What Happens to Food Before It Reaches Your Plate
Food doesn’t just appear in a store. It moves through a system, and that system leaves a mark. I cannot ignore how much can change between the moment something is grown or raised and the moment it ends up on your plate. The soil it came from might be depleted or chemically treated. The crops may have been sprayed, preserved, or processed in ways that aren’t obvious from the outside. The food may have been stored for long periods or transported across long distances before you ever see it.
Each step alters something. Nutrients shift. Microbial life changes. Exposure accumulates. Two foods that look identical can have completely different effects on your body depending on their origin and handling. That’s why so many people feel confused.
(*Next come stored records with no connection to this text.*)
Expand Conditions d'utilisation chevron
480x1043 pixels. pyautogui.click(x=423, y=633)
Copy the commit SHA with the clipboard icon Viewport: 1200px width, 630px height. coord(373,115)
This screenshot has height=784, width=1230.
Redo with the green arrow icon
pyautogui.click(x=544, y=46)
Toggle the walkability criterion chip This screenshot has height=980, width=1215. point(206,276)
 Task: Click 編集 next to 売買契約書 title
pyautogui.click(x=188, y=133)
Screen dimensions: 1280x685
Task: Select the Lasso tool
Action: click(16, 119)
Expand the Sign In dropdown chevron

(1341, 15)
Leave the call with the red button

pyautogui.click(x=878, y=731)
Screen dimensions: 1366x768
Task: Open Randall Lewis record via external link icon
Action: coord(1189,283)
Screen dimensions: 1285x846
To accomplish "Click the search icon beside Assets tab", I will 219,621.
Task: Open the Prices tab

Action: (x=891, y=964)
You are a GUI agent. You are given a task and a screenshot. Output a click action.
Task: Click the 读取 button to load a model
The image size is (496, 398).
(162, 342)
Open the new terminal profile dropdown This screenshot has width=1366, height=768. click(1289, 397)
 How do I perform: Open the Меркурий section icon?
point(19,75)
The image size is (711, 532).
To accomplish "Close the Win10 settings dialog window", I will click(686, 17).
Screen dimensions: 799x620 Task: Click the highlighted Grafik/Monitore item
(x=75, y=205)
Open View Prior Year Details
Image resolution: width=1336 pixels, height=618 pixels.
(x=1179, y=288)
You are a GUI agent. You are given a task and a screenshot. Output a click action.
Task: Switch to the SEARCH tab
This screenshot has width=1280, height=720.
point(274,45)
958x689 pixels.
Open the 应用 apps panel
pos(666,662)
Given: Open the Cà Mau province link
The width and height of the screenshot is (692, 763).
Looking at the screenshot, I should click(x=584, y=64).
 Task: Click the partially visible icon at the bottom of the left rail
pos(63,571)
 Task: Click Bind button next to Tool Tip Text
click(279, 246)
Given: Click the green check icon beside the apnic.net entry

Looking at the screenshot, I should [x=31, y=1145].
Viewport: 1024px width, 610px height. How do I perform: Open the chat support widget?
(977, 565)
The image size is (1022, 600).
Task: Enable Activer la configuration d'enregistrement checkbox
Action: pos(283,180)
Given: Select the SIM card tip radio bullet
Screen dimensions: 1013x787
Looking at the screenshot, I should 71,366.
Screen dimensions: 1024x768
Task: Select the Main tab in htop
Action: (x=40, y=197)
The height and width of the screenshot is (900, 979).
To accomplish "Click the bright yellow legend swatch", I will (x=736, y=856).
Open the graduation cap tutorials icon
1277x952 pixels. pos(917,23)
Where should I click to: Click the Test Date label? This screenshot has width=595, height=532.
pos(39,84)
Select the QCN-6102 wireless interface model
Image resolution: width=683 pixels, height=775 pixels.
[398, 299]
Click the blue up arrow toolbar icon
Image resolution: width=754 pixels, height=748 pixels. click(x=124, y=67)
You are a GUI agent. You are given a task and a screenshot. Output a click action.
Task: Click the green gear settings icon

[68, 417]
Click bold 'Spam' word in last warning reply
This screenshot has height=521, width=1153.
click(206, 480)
They’re eating what they’ve been told is “good,” but something still isn’t working.
This is where the conversation about food has to go deeper. It’s not just about what you’re eating—it’s about where it came from and what happened to it along the way. That connection becomes even clearer when you start to understand how closely your body mirrors the environment your food was grown in, which is something I explored more in The Microbiome We Share With the Land.
How to Start Reconnecting With Your Food Source
This is the part where people tend to feel overwhelmed, but it doesn’t have to be that way. You don’t need to overhaul your entire life overnight. I believe it starts with something much simpler—paying attention. When you begin asking where your food comes from instead of just what it contains, everything starts to shift.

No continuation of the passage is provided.